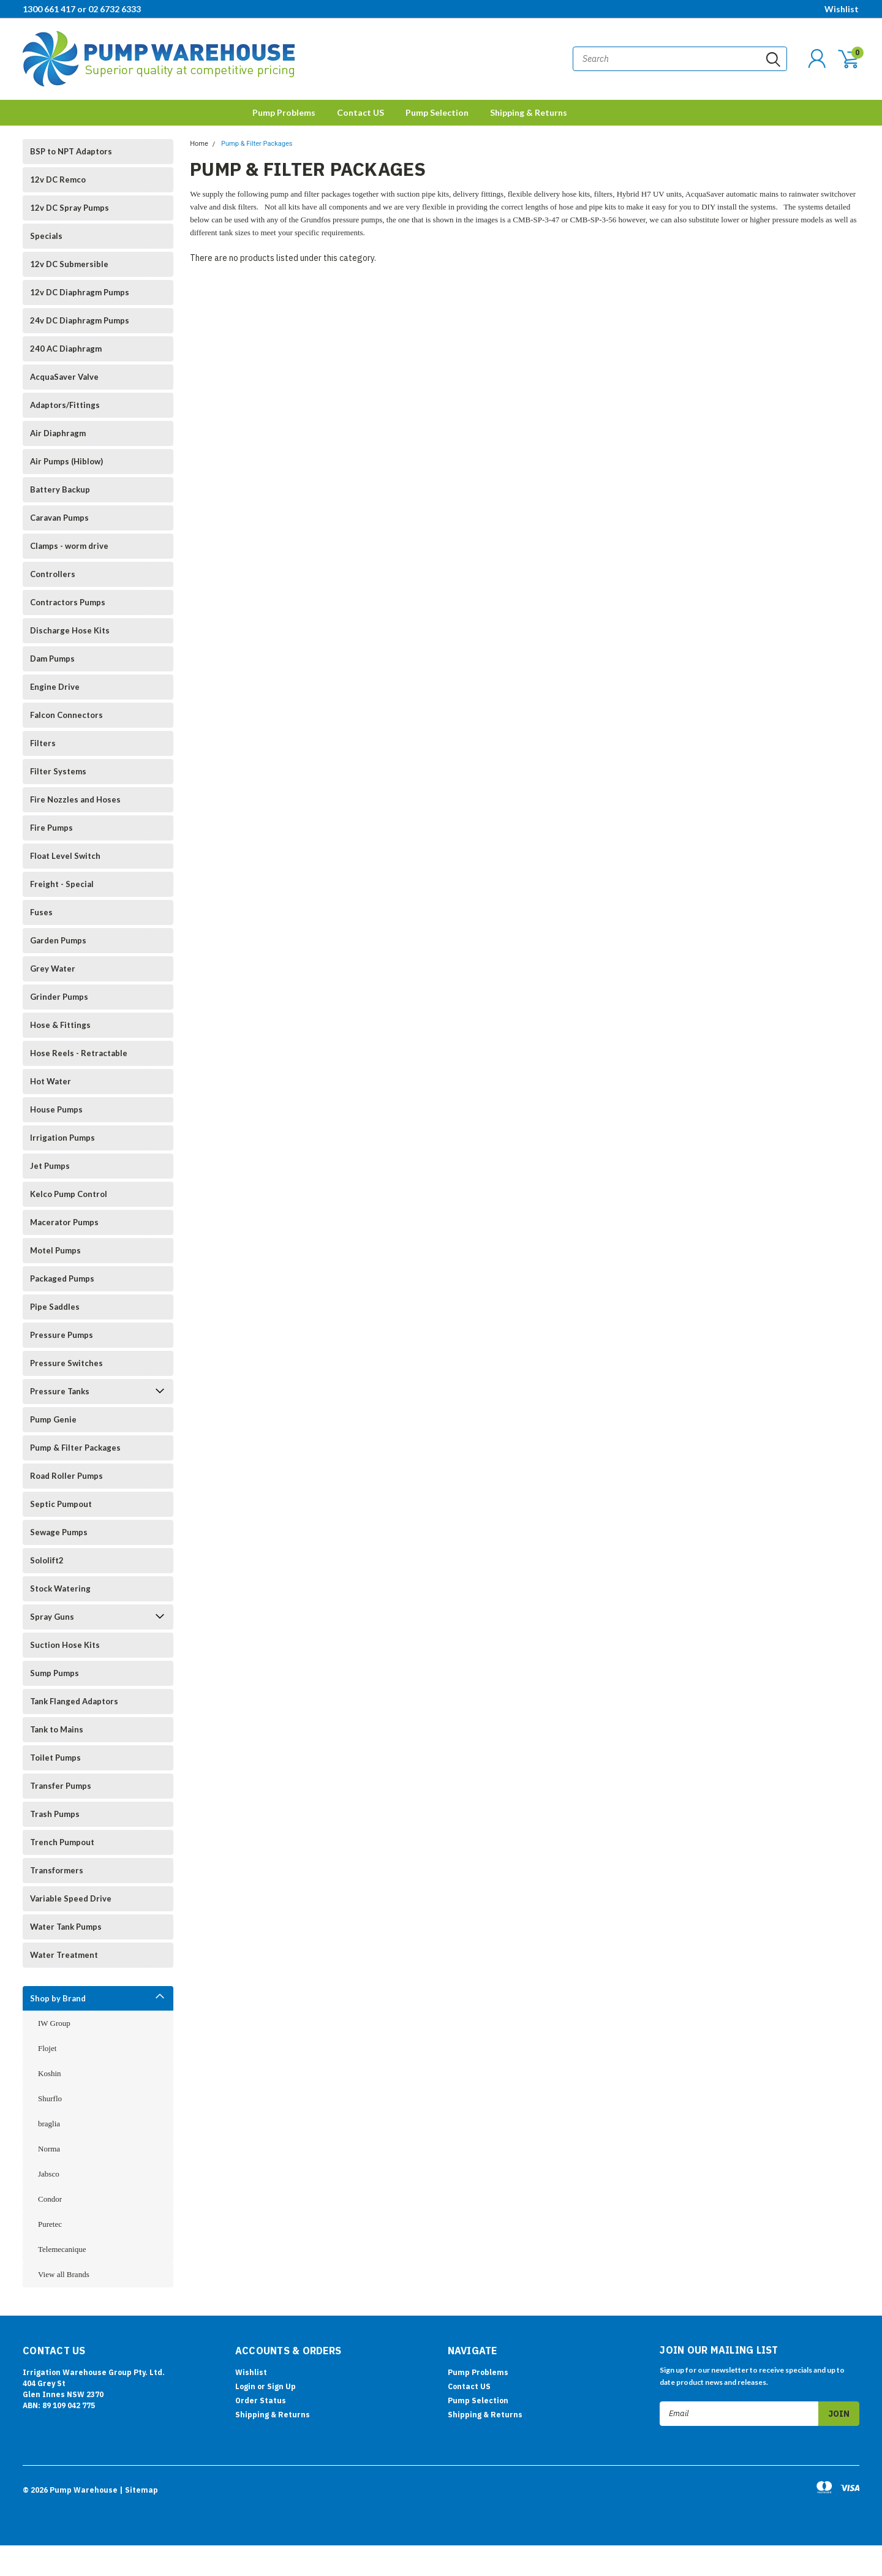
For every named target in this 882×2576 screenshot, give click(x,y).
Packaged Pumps (62, 1278)
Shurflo (50, 2098)
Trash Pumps (55, 1814)
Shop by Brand (58, 1998)
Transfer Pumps (60, 1786)
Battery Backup (60, 489)
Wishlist (841, 9)
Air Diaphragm (58, 433)
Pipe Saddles (55, 1307)
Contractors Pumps (67, 602)
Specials (46, 236)
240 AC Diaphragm (66, 348)
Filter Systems (58, 771)
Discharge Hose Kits (70, 630)
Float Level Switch (65, 856)
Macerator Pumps (64, 1222)
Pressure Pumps (61, 1335)
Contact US (360, 112)
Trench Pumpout (62, 1842)
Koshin (49, 2073)
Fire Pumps (51, 828)
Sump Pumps (54, 1673)
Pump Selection (437, 112)
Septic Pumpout (61, 1504)
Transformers (56, 1870)
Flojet (47, 2048)
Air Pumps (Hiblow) (66, 461)
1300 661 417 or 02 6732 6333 (82, 9)
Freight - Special (62, 884)
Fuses (41, 912)
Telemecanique (62, 2249)
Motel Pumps (55, 1250)
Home (199, 144)
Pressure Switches (66, 1363)
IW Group (54, 2023)
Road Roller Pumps (66, 1476)
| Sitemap (138, 2490)
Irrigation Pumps (62, 1138)
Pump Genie (53, 1419)
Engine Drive (55, 687)
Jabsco (48, 2173)
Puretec (50, 2224)
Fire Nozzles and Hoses (75, 799)
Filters (43, 743)
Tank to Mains (56, 1729)
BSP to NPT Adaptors (71, 151)
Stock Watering (60, 1588)
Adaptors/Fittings (65, 405)
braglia (49, 2123)
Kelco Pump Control (68, 1194)
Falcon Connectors (66, 715)
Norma (49, 2148)
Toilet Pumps (55, 1757)
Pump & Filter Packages (75, 1447)
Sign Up (281, 2386)
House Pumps (56, 1109)
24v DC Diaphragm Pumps (79, 320)
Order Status (260, 2400)
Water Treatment (64, 1955)
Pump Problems (283, 112)
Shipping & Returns (528, 112)
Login (245, 2386)
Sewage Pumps (59, 1532)
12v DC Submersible (69, 264)
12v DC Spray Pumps (69, 208)
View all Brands (63, 2274)
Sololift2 (47, 1560)
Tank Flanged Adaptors (74, 1701)
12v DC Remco (58, 179)
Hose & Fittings (60, 1025)
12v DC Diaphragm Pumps (79, 292)
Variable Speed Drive (70, 1898)
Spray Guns (52, 1617)
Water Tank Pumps (66, 1927)
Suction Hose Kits (65, 1645)
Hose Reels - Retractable (78, 1053)
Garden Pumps (58, 940)
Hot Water (50, 1081)
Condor (50, 2199)
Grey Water (52, 968)
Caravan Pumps (59, 518)
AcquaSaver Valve (64, 377)
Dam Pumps (52, 658)
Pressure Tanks (59, 1391)
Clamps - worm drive (69, 546)
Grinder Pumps (59, 997)
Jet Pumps (50, 1166)
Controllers (52, 574)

> [EXERCISE]:
Please rescale the rows from the one containing "Contractors Pumps (67, 602)" through the one containing "Fire Pumps (51, 828)", both included. Write each row out again with its text unchanged, but multiply both coordinates in its answer by 0.9 and round them to whole numbers, halves going up.

> [COMPLETE OUTPUT]:
Contractors Pumps (60, 542)
Specials (41, 212)
240 AC Diaphragm (59, 313)
Filter Systems (52, 694)
Discharge Hose Kits (63, 567)
Float Level Switch (59, 770)
Macerator Pumps (58, 1100)
Pressure Pumps (55, 1202)
Contact US (324, 101)
Trench Pumpout (56, 1658)
Koshin (44, 1866)
Fire Pumps (46, 745)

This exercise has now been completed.